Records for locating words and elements
>>>>>
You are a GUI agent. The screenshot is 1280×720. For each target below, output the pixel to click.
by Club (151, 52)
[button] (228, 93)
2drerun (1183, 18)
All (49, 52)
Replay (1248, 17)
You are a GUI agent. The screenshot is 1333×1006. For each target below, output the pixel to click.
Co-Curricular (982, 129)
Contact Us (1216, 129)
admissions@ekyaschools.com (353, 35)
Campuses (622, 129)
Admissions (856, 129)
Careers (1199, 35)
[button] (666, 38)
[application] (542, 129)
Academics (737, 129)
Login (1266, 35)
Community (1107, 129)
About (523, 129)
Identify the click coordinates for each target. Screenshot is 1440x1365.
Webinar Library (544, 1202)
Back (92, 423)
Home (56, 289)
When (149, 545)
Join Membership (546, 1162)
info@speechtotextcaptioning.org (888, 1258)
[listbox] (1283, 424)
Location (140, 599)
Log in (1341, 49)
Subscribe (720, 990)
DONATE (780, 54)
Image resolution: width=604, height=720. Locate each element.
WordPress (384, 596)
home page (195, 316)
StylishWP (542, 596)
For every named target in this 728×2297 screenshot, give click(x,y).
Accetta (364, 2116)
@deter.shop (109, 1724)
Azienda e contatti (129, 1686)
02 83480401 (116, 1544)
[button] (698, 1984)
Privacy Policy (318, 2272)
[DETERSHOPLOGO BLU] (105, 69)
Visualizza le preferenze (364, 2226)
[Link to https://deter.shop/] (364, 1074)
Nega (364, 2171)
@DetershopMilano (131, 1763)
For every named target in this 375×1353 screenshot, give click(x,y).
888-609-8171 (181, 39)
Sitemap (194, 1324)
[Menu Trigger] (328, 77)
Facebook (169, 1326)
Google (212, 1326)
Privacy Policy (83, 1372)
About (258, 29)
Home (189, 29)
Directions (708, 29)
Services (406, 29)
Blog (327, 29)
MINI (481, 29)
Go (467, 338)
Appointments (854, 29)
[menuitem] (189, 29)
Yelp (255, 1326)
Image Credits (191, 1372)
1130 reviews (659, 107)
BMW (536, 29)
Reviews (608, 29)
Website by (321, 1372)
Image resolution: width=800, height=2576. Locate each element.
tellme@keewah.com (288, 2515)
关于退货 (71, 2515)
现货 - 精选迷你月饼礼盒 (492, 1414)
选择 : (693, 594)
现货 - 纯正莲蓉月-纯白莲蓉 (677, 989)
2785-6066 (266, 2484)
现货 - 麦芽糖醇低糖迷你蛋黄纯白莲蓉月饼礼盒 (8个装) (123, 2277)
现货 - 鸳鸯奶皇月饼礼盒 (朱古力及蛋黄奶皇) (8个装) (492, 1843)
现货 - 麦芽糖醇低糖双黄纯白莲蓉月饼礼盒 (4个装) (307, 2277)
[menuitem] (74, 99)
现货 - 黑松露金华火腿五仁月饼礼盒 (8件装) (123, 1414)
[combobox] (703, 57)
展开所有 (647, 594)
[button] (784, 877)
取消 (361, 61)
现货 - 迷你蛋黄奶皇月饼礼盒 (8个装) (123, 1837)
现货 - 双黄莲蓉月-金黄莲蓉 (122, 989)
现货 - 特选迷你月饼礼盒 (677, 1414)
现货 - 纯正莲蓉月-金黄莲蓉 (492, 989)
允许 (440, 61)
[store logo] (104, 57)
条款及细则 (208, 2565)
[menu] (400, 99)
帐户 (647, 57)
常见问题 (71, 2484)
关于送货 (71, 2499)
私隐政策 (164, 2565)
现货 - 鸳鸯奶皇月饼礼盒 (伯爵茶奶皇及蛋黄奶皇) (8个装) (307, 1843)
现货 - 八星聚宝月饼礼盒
<<<<<
- **The exercise**: Put each line of the records above into a Markdown table with two columns, Row and Line. Number the rows in order and omit any blank lines.

- **The output**:
| Row | Line |
|---|---|
| 1 | You are a GUI agent. The screenshot is 1280×720. For each target below, output the pixel to click. |
| 2 | by Club (151, 52) |
| 3 | [button] (228, 93) |
| 4 | 2drerun (1183, 18) |
| 5 | All (49, 52) |
| 6 | Replay (1248, 17) |
| 7 | You are a GUI agent. The screenshot is 1333×1006. For each target below, output the pixel to click. |
| 8 | Co-Curricular (982, 129) |
| 9 | Contact Us (1216, 129) |
| 10 | admissions@ekyaschools.com (353, 35) |
| 11 | Campuses (622, 129) |
| 12 | Admissions (856, 129) |
| 13 | Careers (1199, 35) |
| 14 | [button] (666, 38) |
| 15 | [application] (542, 129) |
| 16 | Academics (737, 129) |
| 17 | Login (1266, 35) |
| 18 | Community (1107, 129) |
| 19 | About (523, 129) |
| 20 | Identify the click coordinates for each target. Screenshot is 1440x1365. |
| 21 | Webinar Library (544, 1202) |
| 22 | Back (92, 423) |
| 23 | Home (56, 289) |
| 24 | When (149, 545) |
| 25 | Join Membership (546, 1162) |
| 26 | info@speechtotextcaptioning.org (888, 1258) |
| 27 | [listbox] (1283, 424) |
| 28 | Location (140, 599) |
| 29 | Log in (1341, 49) |
| 30 | Subscribe (720, 990) |
| 31 | DONATE (780, 54) |
| 32 | Image resolution: width=604, height=720. Locate each element. |
| 33 | WordPress (384, 596) |
| 34 | home page (195, 316) |
| 35 | StylishWP (542, 596) |
| 36 | For every named target in this 728×2297 screenshot, give click(x,y). |
| 37 | Accetta (364, 2116) |
| 38 | @deter.shop (109, 1724) |
| 39 | Azienda e contatti (129, 1686) |
| 40 | 02 83480401 (116, 1544) |
| 41 | [button] (698, 1984) |
| 42 | Privacy Policy (318, 2272) |
| 43 | [DETERSHOPLOGO BLU] (105, 69) |
| 44 | Visualizza le preferenze (364, 2226) |
| 45 | [Link to https://deter.shop/] (364, 1074) |
| 46 | Nega (364, 2171) |
| 47 | @DetershopMilano (131, 1763) |
| 48 | For every named target in this 375×1353 screenshot, give click(x,y). |
| 49 | 888-609-8171 (181, 39) |
| 50 | Sitemap (194, 1324) |
| 51 | [Menu Trigger] (328, 77) |
| 52 | Facebook (169, 1326) |
| 53 | Google (212, 1326) |
| 54 | Privacy Policy (83, 1372) |
| 55 | About (258, 29) |
| 56 | Home (189, 29) |
| 57 | Directions (708, 29) |
| 58 | Services (406, 29) |
| 59 | Blog (327, 29) |
| 60 | MINI (481, 29) |
| 61 | Go (467, 338) |
| 62 | Appointments (854, 29) |
| 63 | [menuitem] (189, 29) |
| 64 | Yelp (255, 1326) |
| 65 | Image Credits (191, 1372) |
| 66 | 1130 reviews (659, 107) |
| 67 | BMW (536, 29) |
| 68 | Reviews (608, 29) |
| 69 | Website by (321, 1372) |
| 70 | Image resolution: width=800, height=2576. Locate each element. |
| 71 | tellme@keewah.com (288, 2515) |
| 72 | 关于退货 (71, 2515) |
| 73 | 现货 - 精选迷你月饼礼盒 (492, 1414) |
| 74 | 选择 : (693, 594) |
| 75 | 现货 - 纯正莲蓉月-纯白莲蓉 (677, 989) |
| 76 | 2785-6066 (266, 2484) |
| 77 | 现货 - 麦芽糖醇低糖迷你蛋黄纯白莲蓉月饼礼盒 (8个装) (123, 2277) |
| 78 | 现货 - 鸳鸯奶皇月饼礼盒 (朱古力及蛋黄奶皇) (8个装) (492, 1843) |
| 79 | 现货 - 麦芽糖醇低糖双黄纯白莲蓉月饼礼盒 (4个装) (307, 2277) |
| 80 | [menuitem] (74, 99) |
| 81 | 现货 - 黑松露金华火腿五仁月饼礼盒 (8件装) (123, 1414) |
| 82 | [combobox] (703, 57) |
| 83 | 展开所有 (647, 594) |
| 84 | [button] (784, 877) |
| 85 | 取消 (361, 61) |
| 86 | 现货 - 迷你蛋黄奶皇月饼礼盒 (8个装) (123, 1837) |
| 87 | 现货 - 双黄莲蓉月-金黄莲蓉 (122, 989) |
| 88 | 现货 - 特选迷你月饼礼盒 (677, 1414) |
| 89 | 现货 - 纯正莲蓉月-金黄莲蓉 (492, 989) |
| 90 | 允许 (440, 61) |
| 91 | [store logo] (104, 57) |
| 92 | 条款及细则 (208, 2565) |
| 93 | [menu] (400, 99) |
| 94 | 帐户 (647, 57) |
| 95 | 常见问题 (71, 2484) |
| 96 | 关于送货 (71, 2499) |
| 97 | 私隐政策 (164, 2565) |
| 98 | 现货 - 鸳鸯奶皇月饼礼盒 (伯爵茶奶皇及蛋黄奶皇) (8个装) (307, 1843) |
| 99 | 现货 - 八星聚宝月饼礼盒 |